▸ OBJETIVO DA TAREFA: Com base no texto abaixo sobre a visita da esquadra norte-americana a Santos, explique por que o comandante Stout sentia orgulho ao falar do café.

Durante a entrevista dada aos jornalistas, o comandante Stout contou que a bebida preferida à bordo das embarcações norte-americanas era o café brasileiro e que sentia orgulho de saber que atracara seus navios justamente naquele porto tão famoso por sua história de exportação do famoso grão. Confidenciou aos visitantes que só no “Maicon”, o consumo era de um milhão de xícaras por ano.

Outra informação dada na entrevista dizia respeito à tripulação daquela esquadra, formada basicamente por alunos do último ano da Academia Naval de Anápolis, por elementos da ativa e alguns poucos           reservistas, que foram chamados para atuar novamente na Marinha de Guerra. Havia também uma parte de jovens que cursavam o último ano das escolas secundárias, os quais formavam uma espécie de aspirantes a oficiais.

A maior parte da tripulação era formada por alunos da Academia Naval de Anápolis, aspirantes a oficiais.

Compromissos na cidade

Ainda antes da hora do almoço, Stout, acompanhado de seu Estado-Maior, desceu à terra e visitou alguns pontos da cidade, começando pelo Paço Municipal, retribuindo a visita do prefeito, Antônio Feliciano. Foi também ao Fórum, onde foi recepcionado pelo diretor, dr. Ademar de Figueiredo Lira e demais juízes da Comarca. A seguir, visitou a Capitania dos Portos e encerrou a série de compromisso no Comando da Guarnição Militar de Santos, São Vicente e Guarujá, recebidos pelo coronel Valdemar Pio dos Santos, comandante da Praça e seus oficiais.

A cidade santista nunca esteve tão bem policiada quanto neste dia. Além da guarnição da Força Pública de São Paulo, as ruas de Santos estavam apinhadas de marinheiros da Polícia Especial da Força Naval norte-americana.

Visitando a estrela da esquadra, o Saipan

Enquanto o comandante, seu alto staff e alguns marinheiros passeavam a cidade, jornalistas e outros convidados se encantavam durante a visita aos vasos de guerra ianques. O primeiro a ser aberto foi o porta-aviões “Saipan”, a grande estrela da esquadra. Além de percorrer as dependências do poderoso navio, os visitantes tiveram a oportunidade de assistir a algumas demonstrações de condução dos aviões no convés de voo, amplo salão localizado no andar inferior, onde se achavam as oficinas. Ao todo, a embarcação abrigava vinte aeronaves, incluindo-se modernos aparelhos dotados de radar para caça a submarinos e um helicóptero, usado para serviços de salvamento e socorro.

O porta-aviões “Saipan” era a grande estrela da frota ianque.

▸ ITENS EXTRAÍDOS:
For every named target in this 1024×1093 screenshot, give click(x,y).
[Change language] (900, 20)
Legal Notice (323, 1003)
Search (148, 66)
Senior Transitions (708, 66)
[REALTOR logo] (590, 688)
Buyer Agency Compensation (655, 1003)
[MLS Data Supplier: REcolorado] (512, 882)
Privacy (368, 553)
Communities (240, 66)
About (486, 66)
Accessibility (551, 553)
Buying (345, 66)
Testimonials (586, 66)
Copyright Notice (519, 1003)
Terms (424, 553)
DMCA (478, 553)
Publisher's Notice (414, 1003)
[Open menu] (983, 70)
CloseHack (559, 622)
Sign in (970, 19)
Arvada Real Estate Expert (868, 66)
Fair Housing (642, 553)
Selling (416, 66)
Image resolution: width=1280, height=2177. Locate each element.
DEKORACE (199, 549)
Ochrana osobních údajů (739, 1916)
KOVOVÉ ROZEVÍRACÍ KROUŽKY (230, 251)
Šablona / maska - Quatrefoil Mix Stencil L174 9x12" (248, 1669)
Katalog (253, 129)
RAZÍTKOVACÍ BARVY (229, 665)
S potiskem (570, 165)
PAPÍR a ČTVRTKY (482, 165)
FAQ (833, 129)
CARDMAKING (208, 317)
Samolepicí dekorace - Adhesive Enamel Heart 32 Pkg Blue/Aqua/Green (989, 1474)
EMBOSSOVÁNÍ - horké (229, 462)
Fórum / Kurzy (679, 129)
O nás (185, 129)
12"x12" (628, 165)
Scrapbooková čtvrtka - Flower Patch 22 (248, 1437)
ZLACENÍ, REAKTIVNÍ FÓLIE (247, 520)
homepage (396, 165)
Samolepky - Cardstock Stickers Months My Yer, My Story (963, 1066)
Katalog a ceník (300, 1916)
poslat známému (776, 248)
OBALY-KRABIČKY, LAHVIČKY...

▸ RESPOSTA DO EXERCÍCIO: O café brasileiro era a bebida preferida a bordo das embarcações norte-americanas, e Stout sentia orgulho por ter atracado seus navios justamente em Santos, porto famoso por sua história de exportação desse grão.